En conséquence, statuant à nouveau dans cette limite,

A titre principal,

Condamner la société IMEFA 118 à restituer à Mme [O] [E] la somme de

845.460 euros au titre des loyers versés en exécution du bail annulé ;

Condamner la société IMEFA 118 à verser à Mme [O] [E] la somme de 64.416 euros à titre d'indemnisation du préjudice résultant de l'impossibilité de céder son droit au bail ;

Si les conventions de mise à disposition étaient annulables,

Condamner la société IMEFA 118 à verser à Mme [O] [E] la somme de 250.000 euros, sauf à parfaire ou diminuer, à titre d'indemnisation du préjudice né des conséquences financières de la nullité du bail ;

Condamner la société IMEFA 118 à verser à Mme [O] [E] la somme de 5.000 euros à titre d'indemnisation de son préjudice moral ;

Rejeter l'ensemble des demandes présentées par la société IMEFA 118 ;

A titre subsidiaire,

Juger, dans l'hypothèse où la Cour considérerait que la société IMEFA 118 est créancière

d'une indemnité d'occupation, que celle-ci ne saurait excéder la somme de 344.358 euros ;

A titre infiniment subsidiaire,

Juger, dans l'hypothèse où la Cour considérerait que la société IMEFA 118 est créancière

d'une indemnité d'occupation, que celle-ci ne saurait excéder la somme de 516.938 euros ;

En tout état de cause,

Débouter la société IMEFA 118 du surplus de ses demandes ;

Ordonner la compensation des sommes correspondant aux créances et dettes respectives

des parties ;

Condamner la société IMEFA 118 à verser à Mme [O] [E] une somme de

5.000 euros en application de l'article 700 du Code de procédure civile ;

Condamner la société IMEFA 118 à verser à Mme [O] [E] une somme de

4.000 euros, au titre des frais d'expertise supportés à laquelle elle a été condamnée en première instance.

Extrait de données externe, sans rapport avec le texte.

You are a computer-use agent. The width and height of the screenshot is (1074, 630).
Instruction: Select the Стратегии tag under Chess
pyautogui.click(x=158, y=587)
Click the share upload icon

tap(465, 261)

Condamner la société IMEFA 118 aux entiers dépens de première instance et d'appel.

Vu les dernières conclusions remises au greffe le 16 mars 2023 au terme desquelles la SCI Imefa 118 demande à la cour de :

1°) Sur l'appel incident formé par la société IMEFA 118 portant sur l'infirmation du jugement attaqué en ce qu'il a prononcé la nullité du bail consenti à Mme [O] [E] en application des dispositions de l'article L.631-7 du Code de la construction et de l'habitation

Juger que Mme [O] [E], sur laquelle repose la charge de la preuve de l'usage

des locaux au 1er janvier 1970 qui lui ont été donnés en location, ne démontre pas que ceux-ci avaient un usage d'habitation à la date du 1er janvier 1970 conformément aux dispositions de l'article L. 631-7 du Code de la construction et de l'habitation ainsi que de

la jurisprudence y afférente rendue par la Cour de cassation,

En conséquence :

Infirmer le jugement attaqué en ce qu'il a prononcé la nullité du bail consenti le 28 novembre 2013 à Mme [O] [E] par la société IMEFA 118 portant sur des locaux à usage professionnel situé au 3ème étage d'un immeuble si à [Localité 7],[Adresse 4]e

[Adresse 4]

Débouter Mme [O] [E] de ses demandes de nullité de bail, de restitution des

loyers payés par ses soins pendant la durée de celui-ci ainsi que d'indemnisation de ses prétendus préjudices.

2°) A titre subsidiaire :

Juger qu'en conséquence de l'annulation du bail qui serait prononcée par la Cour du bail qui a été conclu le 28 novembre 2013 entre les parties :

o Mme [O] [E] est débitrice d'une indemnité d'occupation égale à la somme

de 13.420 euros par mois à compter du 1er décembre 2013, date de prise d'effet de son bail

avec indexation annuelle de celui-ci en fonction de l'IRL jusqu'au 28 février 2019, date d'effet du congé qui y a mis fin,

o La société IMEFA 118 n'est pas tenue de rembourser à Mme [O] [E] la somme globale de 344.358 euros que cette dernière réclame sur la période ayant couru du

1er décembre 2013 au 28 février 2019

Juger qu'en application de la compensation à due concurrence entre les créances réciproques des parties, celles-ci ne sont débitrices d'aucune somme l'une à l'encontre de

l'autre à l'exception toutefois du montant des sous-loyers qui ont été encaissés par Mme

[O] [E] depuis le 1er décembre 2013 jusqu'au 28 février 2019,

Débouter Mme [O] [E] de ses prétentions tendant à voir fixer la valeur locative de ses locaux à la somme de 64.416 euros par an et, à titre très subsidiaire, de surseoir à statuer sur cette question dans l'attente du dépôt du rapport d'expertise de Mme

[R],

Condamner Mme [O] [E] à remettre à la société IMEFA 118 la copie des

pièces suivantes afin de lui permettre de calculer le montant des sous-loyers perçus par ses

soins pendant toute la durée de son bail de la part des sous-locataire avocats ayant occupé

ses locaux :

o 1°) Conventions de mise à disposition conclues avec des avocats sur la période courant

du mois de décembre 2013 jusqu'au mois de mars 2019.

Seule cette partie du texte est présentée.